While Berrios did throw 9% of his fastballs on the edges of the zone against lefties on Monday, 14.6% of such pitches wound up in the heart of the zone, nearly double last year’s rate of 7.7%. Three of the hits he allowed, including a Nicky Lopez triple, came on such pitches, and the six batted balls those pitches produced averaged 102.2 mph with a .957 xSLG. His 13 pitches in that location to lefties had a .559 wOBA, even higher than last year’s .511. All of which is to say that Berríos still has work to do, particularly against lefties.

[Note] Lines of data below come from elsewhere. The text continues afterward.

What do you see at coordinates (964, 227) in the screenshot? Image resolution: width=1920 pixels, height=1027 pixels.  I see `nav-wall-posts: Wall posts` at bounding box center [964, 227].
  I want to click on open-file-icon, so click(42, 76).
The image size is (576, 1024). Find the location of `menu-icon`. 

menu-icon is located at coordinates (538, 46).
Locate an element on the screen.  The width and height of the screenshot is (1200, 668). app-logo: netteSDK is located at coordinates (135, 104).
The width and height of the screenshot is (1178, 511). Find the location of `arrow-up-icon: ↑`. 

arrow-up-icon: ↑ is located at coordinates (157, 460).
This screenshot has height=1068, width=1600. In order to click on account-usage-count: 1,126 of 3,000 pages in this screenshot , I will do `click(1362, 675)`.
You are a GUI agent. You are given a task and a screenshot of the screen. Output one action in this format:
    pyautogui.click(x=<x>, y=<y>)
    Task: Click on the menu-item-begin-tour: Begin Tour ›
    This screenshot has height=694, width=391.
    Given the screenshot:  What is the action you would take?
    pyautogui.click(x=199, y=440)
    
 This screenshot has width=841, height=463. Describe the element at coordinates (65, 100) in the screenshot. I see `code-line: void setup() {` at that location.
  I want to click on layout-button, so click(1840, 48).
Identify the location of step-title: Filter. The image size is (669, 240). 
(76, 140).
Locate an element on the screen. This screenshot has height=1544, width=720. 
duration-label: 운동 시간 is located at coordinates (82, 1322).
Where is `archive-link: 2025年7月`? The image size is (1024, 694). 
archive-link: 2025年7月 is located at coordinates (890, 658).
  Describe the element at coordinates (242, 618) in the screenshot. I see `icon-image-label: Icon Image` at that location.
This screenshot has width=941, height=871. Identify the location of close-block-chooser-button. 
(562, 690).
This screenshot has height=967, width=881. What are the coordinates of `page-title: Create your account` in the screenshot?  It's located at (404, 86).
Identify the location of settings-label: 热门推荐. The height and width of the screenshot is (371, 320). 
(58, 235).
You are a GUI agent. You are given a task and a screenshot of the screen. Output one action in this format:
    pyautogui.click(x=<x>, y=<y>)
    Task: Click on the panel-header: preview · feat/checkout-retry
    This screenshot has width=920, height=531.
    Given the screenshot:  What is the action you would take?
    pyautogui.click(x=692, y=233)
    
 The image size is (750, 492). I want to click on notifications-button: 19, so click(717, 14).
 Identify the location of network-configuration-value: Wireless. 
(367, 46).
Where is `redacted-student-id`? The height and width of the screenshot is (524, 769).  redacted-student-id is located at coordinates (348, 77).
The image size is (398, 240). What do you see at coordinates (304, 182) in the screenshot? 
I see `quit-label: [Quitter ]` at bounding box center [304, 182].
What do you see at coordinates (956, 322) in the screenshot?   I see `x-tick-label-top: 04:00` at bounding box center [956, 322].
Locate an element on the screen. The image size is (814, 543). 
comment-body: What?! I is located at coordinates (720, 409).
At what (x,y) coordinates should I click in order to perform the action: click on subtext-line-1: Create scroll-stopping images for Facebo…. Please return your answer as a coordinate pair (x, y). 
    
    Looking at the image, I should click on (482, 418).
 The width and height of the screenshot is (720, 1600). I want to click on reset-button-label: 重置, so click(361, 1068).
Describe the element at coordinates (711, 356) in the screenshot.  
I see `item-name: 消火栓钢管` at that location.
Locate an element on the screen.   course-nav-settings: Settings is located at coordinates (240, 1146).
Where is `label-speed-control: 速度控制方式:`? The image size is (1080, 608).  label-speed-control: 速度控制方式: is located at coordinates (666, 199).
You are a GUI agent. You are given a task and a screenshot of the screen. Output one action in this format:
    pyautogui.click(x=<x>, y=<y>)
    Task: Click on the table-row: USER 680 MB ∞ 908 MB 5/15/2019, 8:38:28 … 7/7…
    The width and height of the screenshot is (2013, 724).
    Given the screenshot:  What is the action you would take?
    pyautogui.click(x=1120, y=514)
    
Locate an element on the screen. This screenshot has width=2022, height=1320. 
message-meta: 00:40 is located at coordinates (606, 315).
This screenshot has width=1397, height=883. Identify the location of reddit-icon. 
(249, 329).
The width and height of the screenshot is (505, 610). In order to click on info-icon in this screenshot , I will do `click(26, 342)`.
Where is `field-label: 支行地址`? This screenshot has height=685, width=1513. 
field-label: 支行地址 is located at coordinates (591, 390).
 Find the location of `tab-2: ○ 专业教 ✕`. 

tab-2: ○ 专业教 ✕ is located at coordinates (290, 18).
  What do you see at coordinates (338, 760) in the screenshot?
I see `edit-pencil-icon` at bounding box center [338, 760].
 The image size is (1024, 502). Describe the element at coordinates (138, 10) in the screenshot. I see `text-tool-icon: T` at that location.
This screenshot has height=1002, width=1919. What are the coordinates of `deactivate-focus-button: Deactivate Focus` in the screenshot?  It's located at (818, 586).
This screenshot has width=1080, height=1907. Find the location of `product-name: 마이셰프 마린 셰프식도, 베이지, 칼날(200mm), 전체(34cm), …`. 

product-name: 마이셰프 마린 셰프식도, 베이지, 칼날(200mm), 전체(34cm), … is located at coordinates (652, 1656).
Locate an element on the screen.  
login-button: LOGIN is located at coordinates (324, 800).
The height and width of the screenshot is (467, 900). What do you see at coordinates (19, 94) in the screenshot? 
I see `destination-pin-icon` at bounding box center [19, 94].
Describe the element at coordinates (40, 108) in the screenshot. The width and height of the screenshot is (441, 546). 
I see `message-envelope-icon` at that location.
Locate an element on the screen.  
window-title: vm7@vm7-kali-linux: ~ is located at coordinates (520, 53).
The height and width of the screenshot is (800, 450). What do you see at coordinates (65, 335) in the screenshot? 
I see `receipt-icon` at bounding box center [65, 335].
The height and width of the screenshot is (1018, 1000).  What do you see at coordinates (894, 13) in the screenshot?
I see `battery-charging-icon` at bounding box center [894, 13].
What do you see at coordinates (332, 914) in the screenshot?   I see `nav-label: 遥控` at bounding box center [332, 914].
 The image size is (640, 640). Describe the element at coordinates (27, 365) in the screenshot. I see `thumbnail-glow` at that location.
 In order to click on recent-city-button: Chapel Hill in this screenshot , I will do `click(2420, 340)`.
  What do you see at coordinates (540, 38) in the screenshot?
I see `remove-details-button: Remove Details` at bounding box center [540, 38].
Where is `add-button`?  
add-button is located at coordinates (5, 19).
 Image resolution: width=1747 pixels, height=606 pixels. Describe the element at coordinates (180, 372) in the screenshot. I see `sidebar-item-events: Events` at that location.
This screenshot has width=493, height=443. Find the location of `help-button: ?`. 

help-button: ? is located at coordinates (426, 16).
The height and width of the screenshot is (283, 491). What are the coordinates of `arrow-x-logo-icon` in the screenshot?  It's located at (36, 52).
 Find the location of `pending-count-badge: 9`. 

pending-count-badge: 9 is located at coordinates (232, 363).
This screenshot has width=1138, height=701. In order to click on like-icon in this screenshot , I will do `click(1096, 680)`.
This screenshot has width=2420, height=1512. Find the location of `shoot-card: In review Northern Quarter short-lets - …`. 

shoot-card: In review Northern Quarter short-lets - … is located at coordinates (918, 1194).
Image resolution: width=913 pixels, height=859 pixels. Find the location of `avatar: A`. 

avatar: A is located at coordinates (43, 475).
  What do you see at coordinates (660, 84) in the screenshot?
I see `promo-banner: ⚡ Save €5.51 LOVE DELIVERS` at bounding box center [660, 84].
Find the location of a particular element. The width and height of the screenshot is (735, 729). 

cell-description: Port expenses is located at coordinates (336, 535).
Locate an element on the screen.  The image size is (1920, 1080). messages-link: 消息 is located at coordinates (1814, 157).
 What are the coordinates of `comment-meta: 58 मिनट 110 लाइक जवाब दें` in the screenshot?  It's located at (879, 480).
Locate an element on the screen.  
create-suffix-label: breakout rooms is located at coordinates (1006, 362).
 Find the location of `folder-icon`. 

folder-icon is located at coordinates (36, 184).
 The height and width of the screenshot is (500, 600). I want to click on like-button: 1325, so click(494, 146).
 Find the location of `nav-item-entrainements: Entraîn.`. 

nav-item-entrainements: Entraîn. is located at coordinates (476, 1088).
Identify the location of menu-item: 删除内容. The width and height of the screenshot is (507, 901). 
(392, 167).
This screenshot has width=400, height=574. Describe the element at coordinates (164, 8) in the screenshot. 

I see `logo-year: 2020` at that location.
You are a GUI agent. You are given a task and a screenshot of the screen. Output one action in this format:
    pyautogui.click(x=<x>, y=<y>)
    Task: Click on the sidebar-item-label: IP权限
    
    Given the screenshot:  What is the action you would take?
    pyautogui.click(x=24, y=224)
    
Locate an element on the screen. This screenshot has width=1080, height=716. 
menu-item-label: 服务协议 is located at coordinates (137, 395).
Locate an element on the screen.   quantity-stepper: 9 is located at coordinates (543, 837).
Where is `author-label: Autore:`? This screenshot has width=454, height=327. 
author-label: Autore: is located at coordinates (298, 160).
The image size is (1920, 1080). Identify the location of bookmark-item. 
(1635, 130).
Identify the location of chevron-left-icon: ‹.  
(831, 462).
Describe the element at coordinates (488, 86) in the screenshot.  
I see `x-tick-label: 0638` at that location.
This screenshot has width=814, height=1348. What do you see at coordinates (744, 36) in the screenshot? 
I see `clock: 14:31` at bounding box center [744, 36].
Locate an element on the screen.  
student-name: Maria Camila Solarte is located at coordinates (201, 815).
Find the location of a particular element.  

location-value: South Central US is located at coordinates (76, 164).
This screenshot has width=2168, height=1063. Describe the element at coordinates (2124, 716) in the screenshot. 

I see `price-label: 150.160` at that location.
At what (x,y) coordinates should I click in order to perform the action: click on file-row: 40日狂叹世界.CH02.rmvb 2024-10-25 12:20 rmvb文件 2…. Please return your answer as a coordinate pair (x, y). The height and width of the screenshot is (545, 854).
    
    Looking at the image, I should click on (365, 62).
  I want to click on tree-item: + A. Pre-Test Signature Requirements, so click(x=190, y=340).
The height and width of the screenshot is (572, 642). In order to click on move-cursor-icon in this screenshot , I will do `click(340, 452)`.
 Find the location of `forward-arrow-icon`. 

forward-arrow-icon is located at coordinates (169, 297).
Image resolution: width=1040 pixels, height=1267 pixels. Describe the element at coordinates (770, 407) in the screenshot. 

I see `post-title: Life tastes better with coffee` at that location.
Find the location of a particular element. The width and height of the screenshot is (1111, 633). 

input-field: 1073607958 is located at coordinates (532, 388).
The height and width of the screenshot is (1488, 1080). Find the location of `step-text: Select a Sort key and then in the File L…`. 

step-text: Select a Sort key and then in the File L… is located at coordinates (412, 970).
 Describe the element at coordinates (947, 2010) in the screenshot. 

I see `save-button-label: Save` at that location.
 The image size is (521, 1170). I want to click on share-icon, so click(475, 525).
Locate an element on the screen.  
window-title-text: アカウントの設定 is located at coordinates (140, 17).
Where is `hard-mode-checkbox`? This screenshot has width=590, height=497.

Thankfully for the Blue Jays, on Tuesday night, Yusei Kikuchi stopped the bleeding with a five-inning, three-hit, one-run performance in a 4–1 victory over the Royals, with a 455-foot Franmil Reyes homer the only blemish. It was only one victory, and that against a team that lost 97 games in 2022, but the winning has to start somewhere.

If you compare our staff predictions for the season to our preseason Playoff Odds, for five of the six divisions our staff picks line up with the crunched numbers, with the Braves, Cardinals, Padres, and Astros all favored to win, and the Twins and Guardians a tossup. Only in the AL East did our staff go against the odds, picking the Blue Jays over the Yankees by a margin of 19–6 despite the latter’s 42.7%–29.4% edge.

I was one of those 19, my own pick influenced — perhaps overly so — by the mounting casualties within the Yankees’ rotation. First it was Nestor Cortes‘ hamstring and Frankie Montas‘ shoulder, then Carlos Rodón‘s forearm and Luis Severino’s latisimuss dorsi. Of those, Cortes’ injury was minor enough that he still took his first regular-season turn on schedule, and only that of Montas — a shoulder issue that required arthroscopic surgery that could keep him out until late in the season — is serious. Even so, it’s not hard to look at the track records of Rodón and Severino and imagine much longer outages than initially projected.

The Jays’ rotation, though it ranked “only” 11th in our preseason Positional Power Rankings (where the Yankees were first even with their injuries) entered the year seemingly healthy, with the projections for Manoah (2.9 WAR) and Gausman (3.7) feeling a bit light compared to what they’d shown last year (4.1 WAR and 5.7, respectively), suggesting some possible upside. Combine that with a stronger lineup that carried fewer question marks — only at second base did the Blue Jays rank below 11th among the non-pitchers, where the Yankees had three such spots — and you can understand why Toronto was a trendy pick.

The Blue Jays may indeed come out on top, but at the very least, their starters will have to pitch up to their capabilities if that’s to happen. As the first week of their season has shown, it’s not all going to happen simply based on hype.